I learned that I am not Ms. Super Fitness and that my body is just as vulnerable to getting injured as anyone else's. I have also humbly accepted that there are certain exercises I can no longer do because my shoulder just can't take it. So during the two-day yoga conference, I had to modify poses or asanas that would compromise my shoulder. Being an ashtanga or power yoga practitioner, Murakami said her injury definitely made her eat humble pie. Ashtanga is an intense version of hatha yoga that can sometimes have an air of competitiveness.
Listen to Your Body
Our body is wonderfully made and it sends us signals when it senses pain and discomfort. I have learned to trust my body rather than myself. Now, when I feel a twinge in any joint or muscle, I back off from the offending position and modify my technique to accommodate my body's needs.
Sometimes the only way to emotional maturity is to get hurt. Getting injured is one sure way to teach you not to compare yourself to other people. We are all built differently, and what someone else can do easily and without risk of injury may not be for you.
Murakami said that her injury taught her, the hard way, that one of the goals of yoga is self-awareness-to find out who you really are. It made her realize that some of her goals in practicing ashtanga yoga were shallow ones like "I have to get my foot behind my head because everyone else can."
Denying that my shoulder was feeling sore and achy turned what should have been a simple shoulder problem into a chronic one that haunted me for years. Why was I in denial? Because I thought that if I didn't pay attention to the pain, it would go away. Plus I didn't want to face the possibility that I would have to stop exercising to rest my shoulder.
Be Disciplined and Patient
It takes a while to properly rehabilitate an injured joint or muscle. I learned to be disciplined about my rehab exercises (which I still do to this day) because when I don't do them, my shoulder will eventually hurt again. I also learned to be patient. I love to lift heavy weights but I know now that you can't just jump into it. I need to progressively increase the weight so I can exercise safely. And if I go on vacation or stop lifting for any reason for more than a week, I have to lower the weight. During the months that I travel a lot, this can be frustrating because it seems that I am not getting anywhere. But I have learned my lesson well.
Get Professional Help
Murakami took longer to heal because she tried to fix her problem herself. You would think fitness professionals would know better, but many times they don't seek out medical help because they are also in denial about how serious the problem is.
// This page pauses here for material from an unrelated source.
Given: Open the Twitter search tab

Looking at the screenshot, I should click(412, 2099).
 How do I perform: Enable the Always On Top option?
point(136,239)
Since they make their living from teaching exercise, they don't want to be told by some doctor that they might have to stop for a while. Of course, this is a counterproductive attitude because when the problem has really gotten bad, they end up stopping for a much longer time than they originally should have. Additionally, even if you are seeing a doctor but your problem is not getting better, get a second opinion. My first doctor did not treat my injury properly so I had the problem on and off for many years. I eventually came to my senses and found the right one who gave me the correct advice. But I suffered needlessly because I didn't look for another doctor right away.
Technique is Very Important
I cannot emphasize how important good technique is. Not only will it prevent injury but you will also get better results. A lot of people find learning the basics boring and want to do the more advanced exercises right away. Big mistake. No wonder sports medicine doctors are seeing more patients coming in with injuries from Pilates, yoga and kickboxing.
I Can Exercise Even With a Handicap
I have learned that there are many ways to exercise even if you have a handicap. This is comforting, because now I know that no matter what curveballs life may throw at me, I can still do what I love, which is exercising and teaching other people how to exercise. This means that even if I should lose both my legs or go blind in an accident, I will go on exercising and teaching, but it will just take another form.